→ Your instructions: Whenever a line contains the string "Select", copy it out of the entries.
Records for processing below:
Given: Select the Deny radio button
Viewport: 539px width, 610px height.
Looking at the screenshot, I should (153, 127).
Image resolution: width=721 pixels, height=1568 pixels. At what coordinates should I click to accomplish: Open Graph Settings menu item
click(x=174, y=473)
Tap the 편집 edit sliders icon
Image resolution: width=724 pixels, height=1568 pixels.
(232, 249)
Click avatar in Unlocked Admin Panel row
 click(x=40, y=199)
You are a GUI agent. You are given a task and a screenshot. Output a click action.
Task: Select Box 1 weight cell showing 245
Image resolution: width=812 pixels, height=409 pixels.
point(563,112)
End of Records for processing.
Records for processing below:
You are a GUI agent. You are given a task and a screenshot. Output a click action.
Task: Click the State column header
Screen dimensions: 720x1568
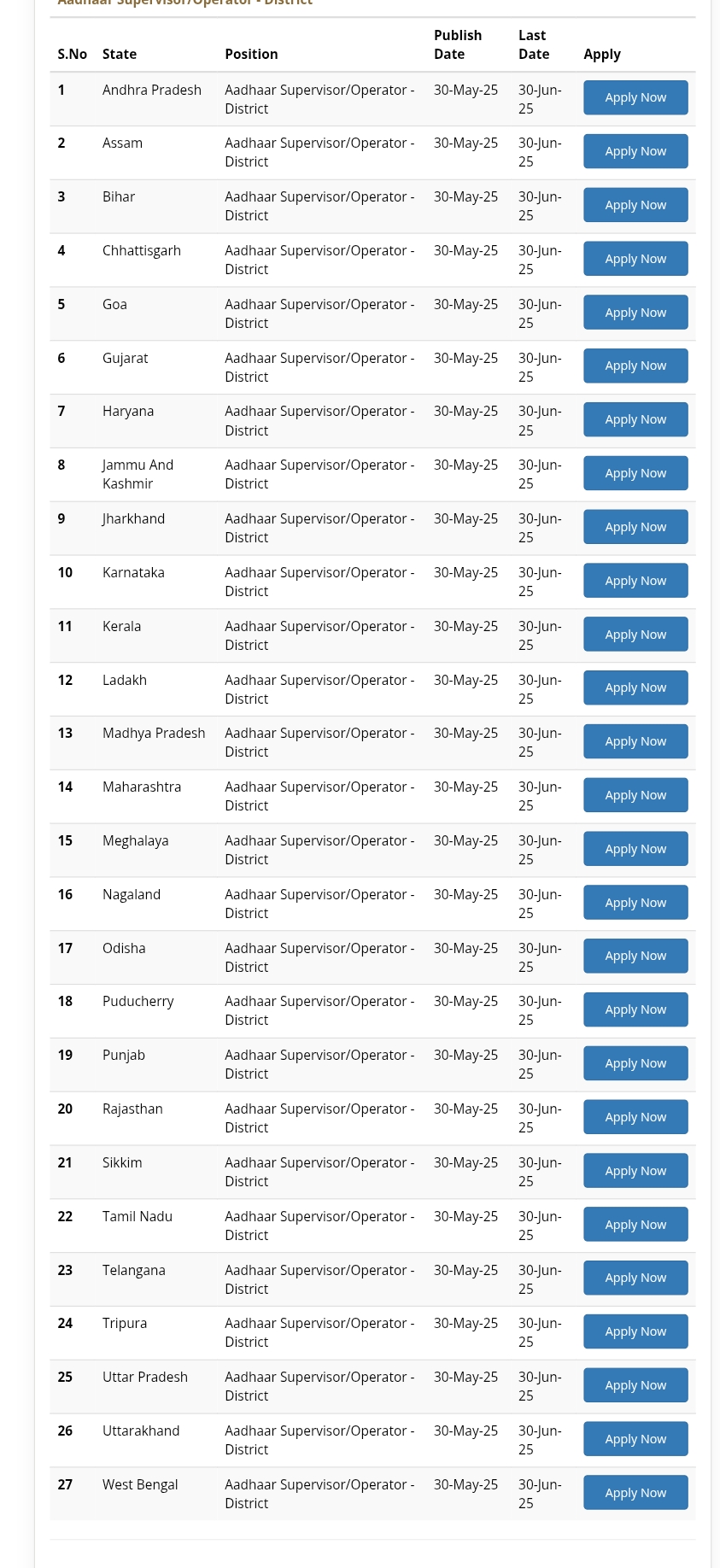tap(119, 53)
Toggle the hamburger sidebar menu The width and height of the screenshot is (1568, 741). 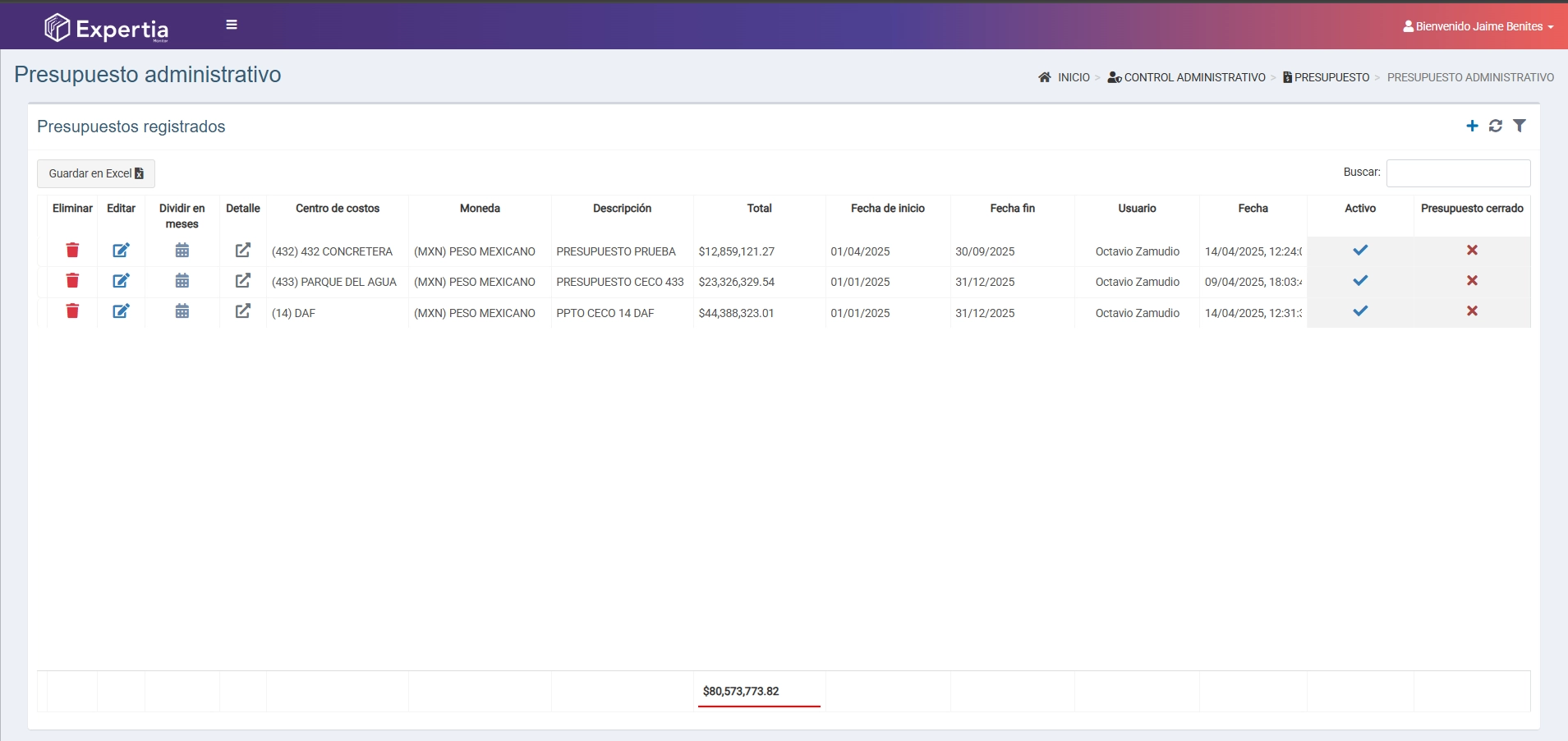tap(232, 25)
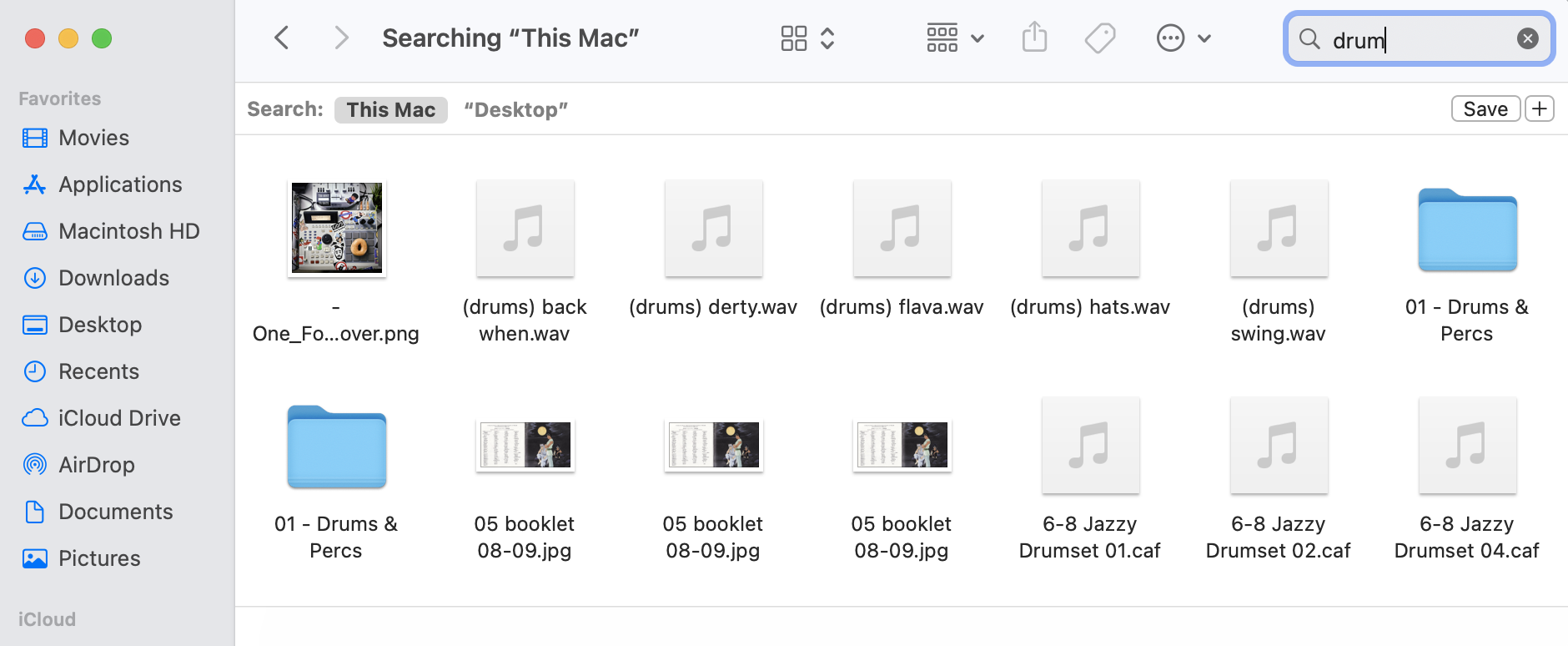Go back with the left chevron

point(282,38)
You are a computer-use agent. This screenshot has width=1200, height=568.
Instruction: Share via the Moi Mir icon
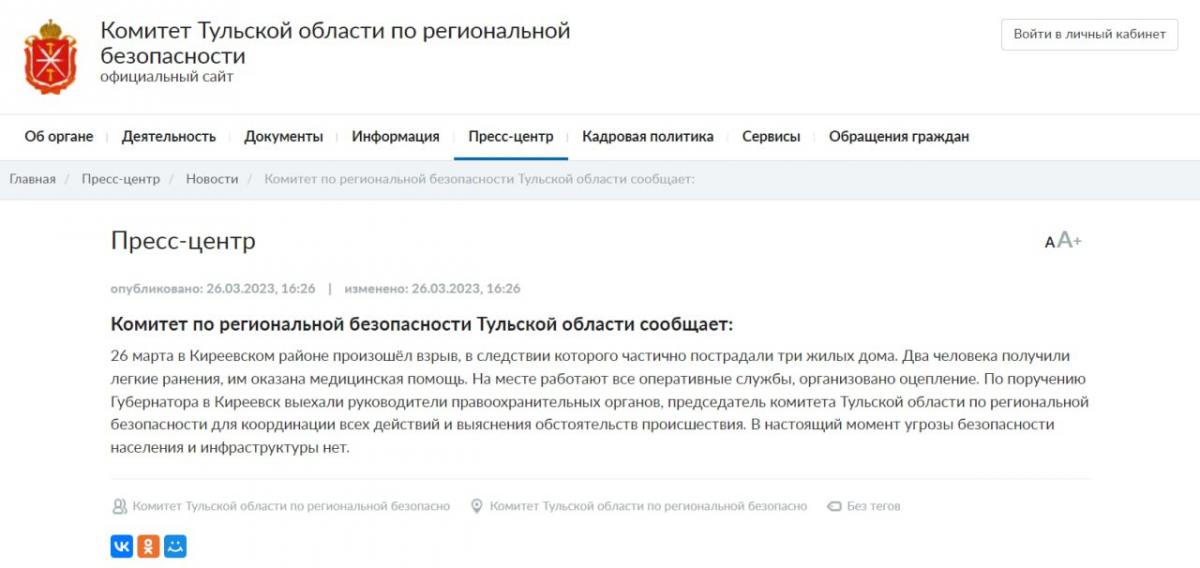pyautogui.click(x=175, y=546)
End of Records for processing.
→ Answer section:
Given: Select the Deny radio button
Task: Select Box 1 weight cell showing 245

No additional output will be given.